23 avril 2024, 11h30–12h30
Toulouse
Salle Auditorium 4 (First floor - TSE Building)
IAST General Seminar
Résumé
Compositionality and cumulative culture are two key aspects of human intelligence that have been separately referred to as being the "singular" factor that differentiates us from other animals and AI. While these two phenomena are usually studied in isolation, I will explore the role that compositional reasoning plays in allowing us to innovate in an additive and cumulative cultural fashion. I first present an experiment where participants navigate through compositionally generated mazes. Because the cognitive costs and mechanisms of compositionality are still poorly understood, we use time pressure to manipulate the availability of cognitive resources during hypothesis generation. While time pressure led to more random errors, it did not impair a preference for testing compositionally simpler hypotheses, suggesting it is more robust and cheap than previously expected.
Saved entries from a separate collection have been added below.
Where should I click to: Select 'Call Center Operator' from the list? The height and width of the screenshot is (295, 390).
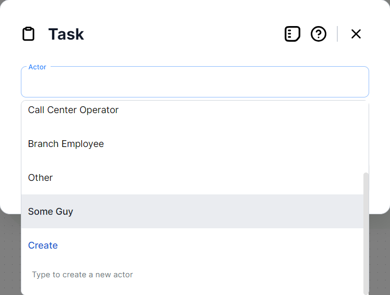click(x=74, y=110)
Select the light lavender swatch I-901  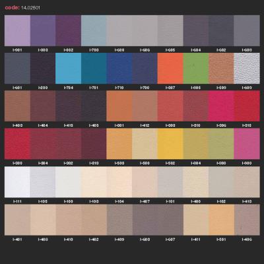coord(17,30)
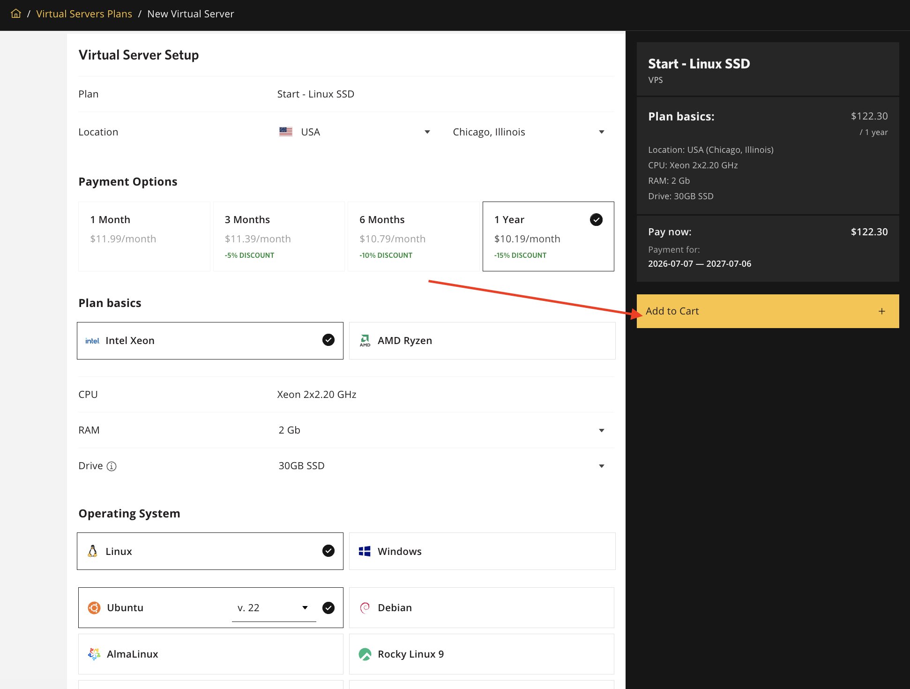Click the Windows logo icon
The image size is (910, 689).
(x=365, y=551)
I then introduce the representational exchange framework for social learning, which provides theoretical guidance about how information is exchanged across minds and across different representational formats within one’s mind. This framework makes important predictions about i) how we arbitrate between different social learning mechanisms to balance a cost-benefit tradeoff and ii) how directed cultural innovation is possible by inferring hidden causal structure from socially observations—even if the observed behavior was performed on the basis of habit (i.e., model-free) or conformity to social norms, absent any causal knowledge. I finish the talk by presenting ongoing experimental work testing how people arbitrate between different social learning mechanisms as a function of task complexity, and gesture towards future work studying the cumulative cultural transmission of compositional knowledge.